The School of Practical Agriculture and Horticulture/Pocantico Lodge/Miss Knox's School - Notebook 2024 - 11

INTRODUCTION

The building above no longer exists. It ceased to exist in 1911 when it was destroyed by fire. However, it was once one of the earliest buildings in Briarcliff Manor, being dedicated even before (1891) the incorporation of the Village (1902). During its relatively short existence, however it was home to three organizations, important in the history of the Village: The School of Practical Agriculture and Horticulture; The Pocantico Lodge, and Miss’s Knox School.

SCHOOL OF PRACTICAL AGRICULTURE AND HORTICULTURE

E. J. O'Shaunessy’s 1902 diploma from the School of Practice Agriculture and Horticulture. Gift of his grandson and namesake, E.J. O’Shaunessy.

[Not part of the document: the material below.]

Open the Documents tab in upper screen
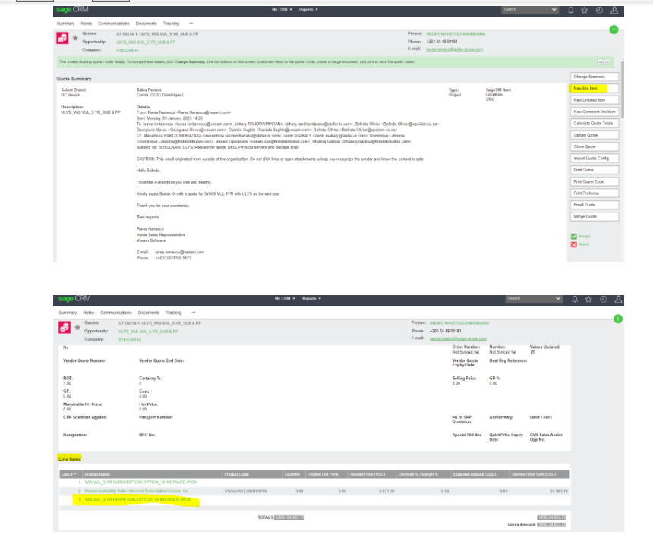The height and width of the screenshot is (550, 653). [148, 24]
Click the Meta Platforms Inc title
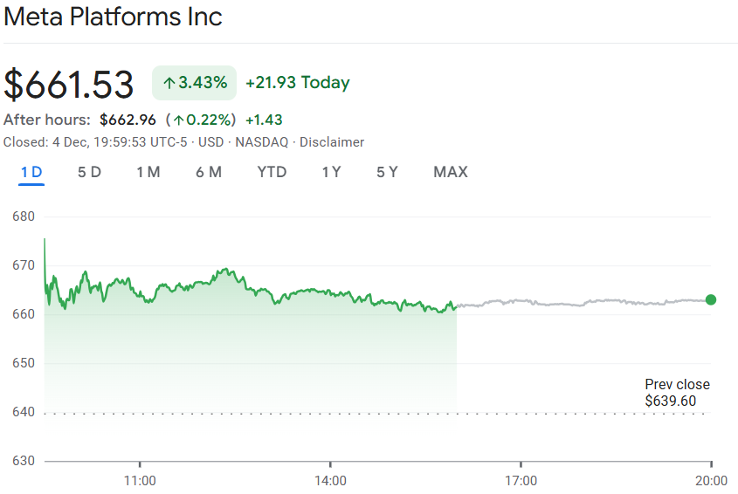Viewport: 738px width, 494px height. click(113, 17)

“During the winter of 1895–96, the New York Association for Improving the Condition of the Poor researched the causes of youth moving from the country to cities to develop the most efficient method of attracting them back to the country. That, and an examination of agricultural needs for a year resulted in the formation of the New York State Committee for the Promotion of Agriculture. The committee included, among others Walter Law, V. Everit Macy, and James George T. Powell a "recognized authority on scientific agriculture" according to The New York Times, was consulted; he later organized the school and became its director. When Walter Law was included, the school took shape, since he provided its land and building. In September 1900, Law and the committee established the School of Practical Agriculture and Horticulture as part of Briarcliff Farms, on an elevated 66-acre (27 ha) site about midway between the Briarcliff Manor and Pleasantville train stations on Pleasantville Road. Law leased the 66 acres (which were worth $1,000 ($36,600 in 2023 an acre) for 20 years at the rate of a dollar per year, gave the trustees $30,000 ($1,098,700 in 2023 to build a dormitory and promised them $3,000 ($109,900 in 2023) a year for expenses until the school earned a profit. With that and $30,000 from the trustees, the school opened; the committee focused the curriculum on horticulture, floriculture, gardening and aviculture. The school's progress was followed by members of the public interested in agricultural education.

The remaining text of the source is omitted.